(Part 1) Anna Gát: What to Read This Weekend #46

(Part 1) Anna Gát: What to Read This Weekend #46

Good takes, bad takes. Men and women. War and peace. Optimism and misanthropy. Also cancer vaccines, AI boyfriends, degrowth fears, sacred days, polyamory, Jesus, Jews, poetry, rape, CS Lewis and more


Hello, my friends. I hope your Holidays are progressing in happiness, that you received at least one present you truly liked, watched one movie that made you laugh, and overate in the company of loved ones without shame. I’ve been reading a lot these past days, curled up and hibernating as I am, preparing for a New York trip soon. And, like many of you, I’m reflecting on the past year - the many joys and successes and exhaustions at work, the countless travel, relocation, visa tasks on my plate in 2023. I got to write almost nothing this year which makes me sad and overall disappointed in myself. I owe an agent a book proposal, the countless articles I planned… I am proud of my achievements in 2023 but without writing it just doesn’t feel like it’s “me”.

I did read a lot, not just these pieces I send here every week, but also even more books than usual, on planes and trains and beaches, during breakfast and lunch, squeezed between work hours, late at night. People are asking for my 2023 favourites: hard! Let’s say A Place of Greater Safety (for novel, a masterpiece), almost the entire Tom Holland oeuvre (for history), Larissa MacFarquhar’s Strangers Drowning (for society), Station Eleven (for sci-fi), Edmonds’ Parfit (for biography), and Auden’s The Age of Anxiety (for poetry).

Screenshot grounding data:
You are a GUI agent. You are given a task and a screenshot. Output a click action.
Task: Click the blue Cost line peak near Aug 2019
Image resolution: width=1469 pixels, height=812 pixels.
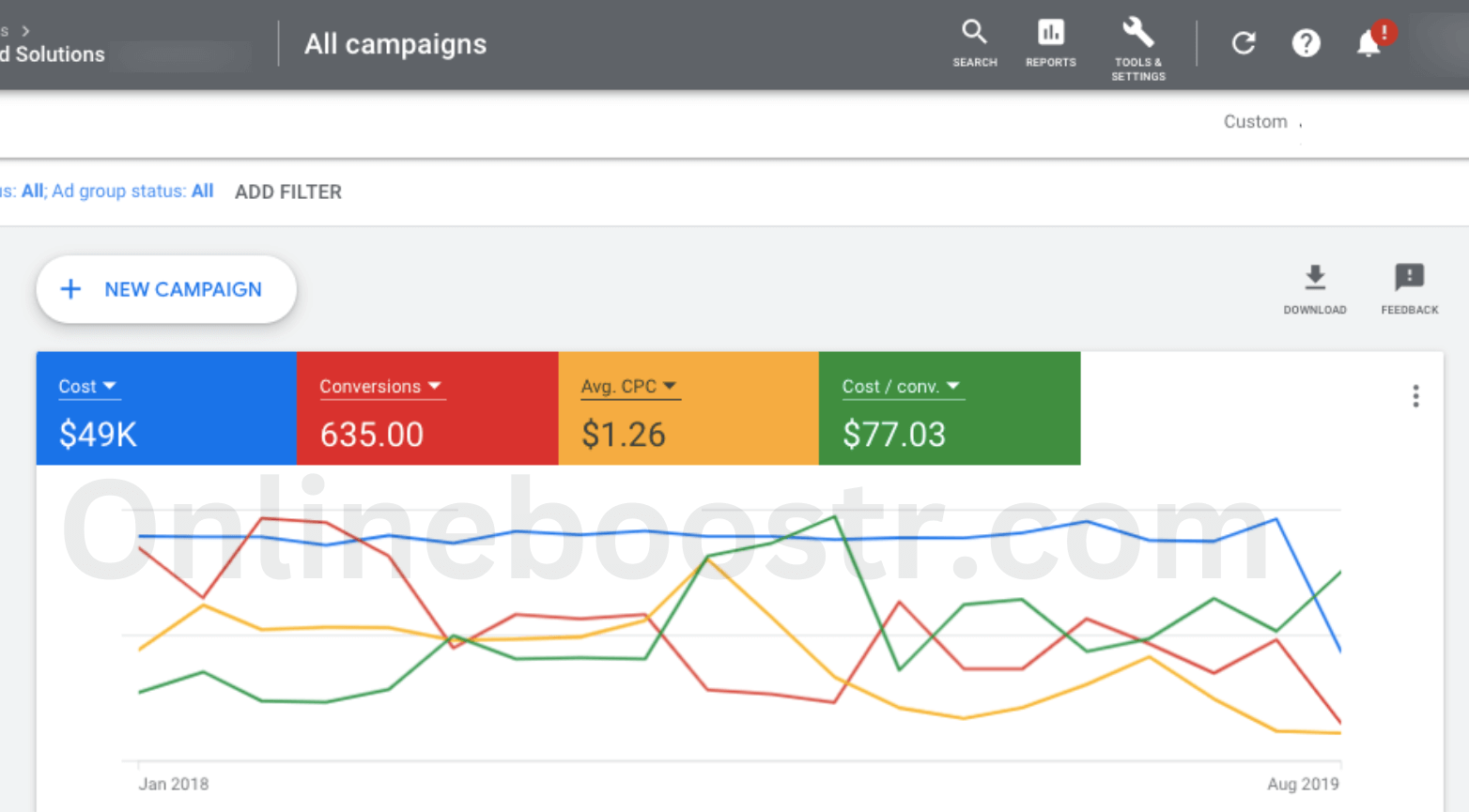[1276, 519]
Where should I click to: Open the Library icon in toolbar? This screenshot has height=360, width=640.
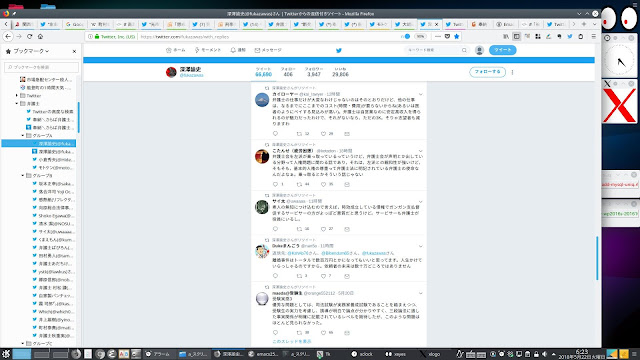pyautogui.click(x=506, y=36)
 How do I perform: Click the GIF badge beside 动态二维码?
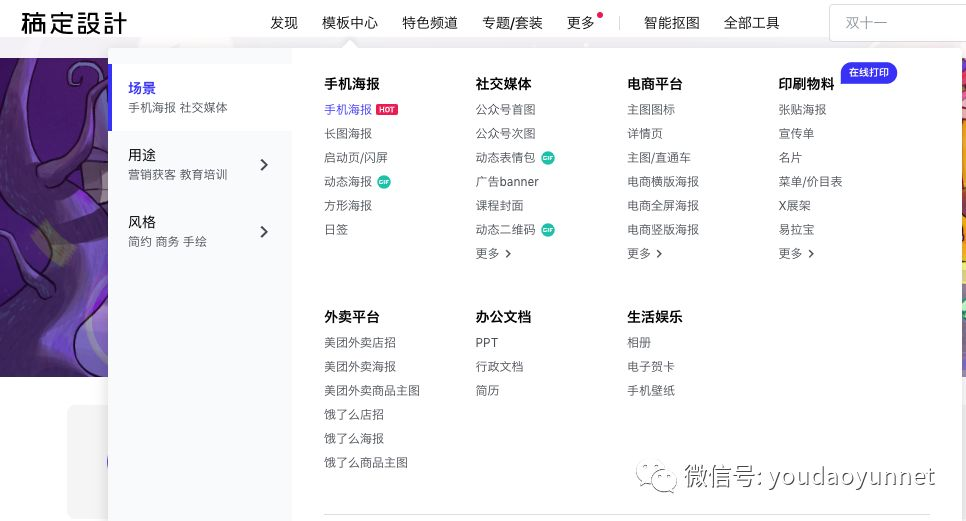[x=548, y=230]
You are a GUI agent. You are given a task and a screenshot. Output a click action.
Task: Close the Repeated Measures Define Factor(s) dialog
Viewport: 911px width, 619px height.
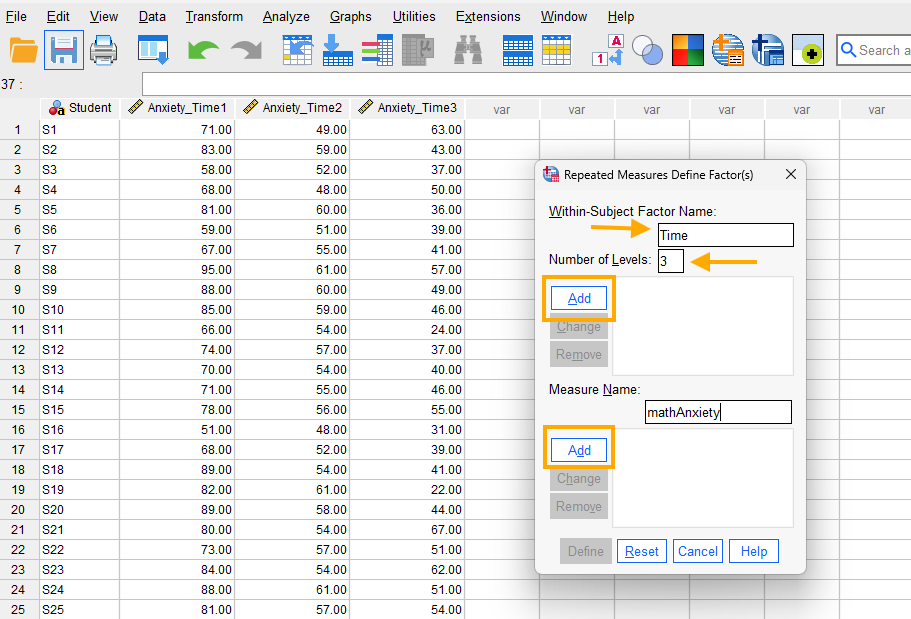[x=790, y=174]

■ Exercise requirements
Answer these questions using the What to Read This Weekend text:
1. What trip is the writer preparing for?
2. What does the writer owe an agent?
3. Which book is the writer's 2023 favorite for poetry?

■ Response to the task
1. A New York trip.
2. A book proposal.
3. Auden's The Age of Anxiety.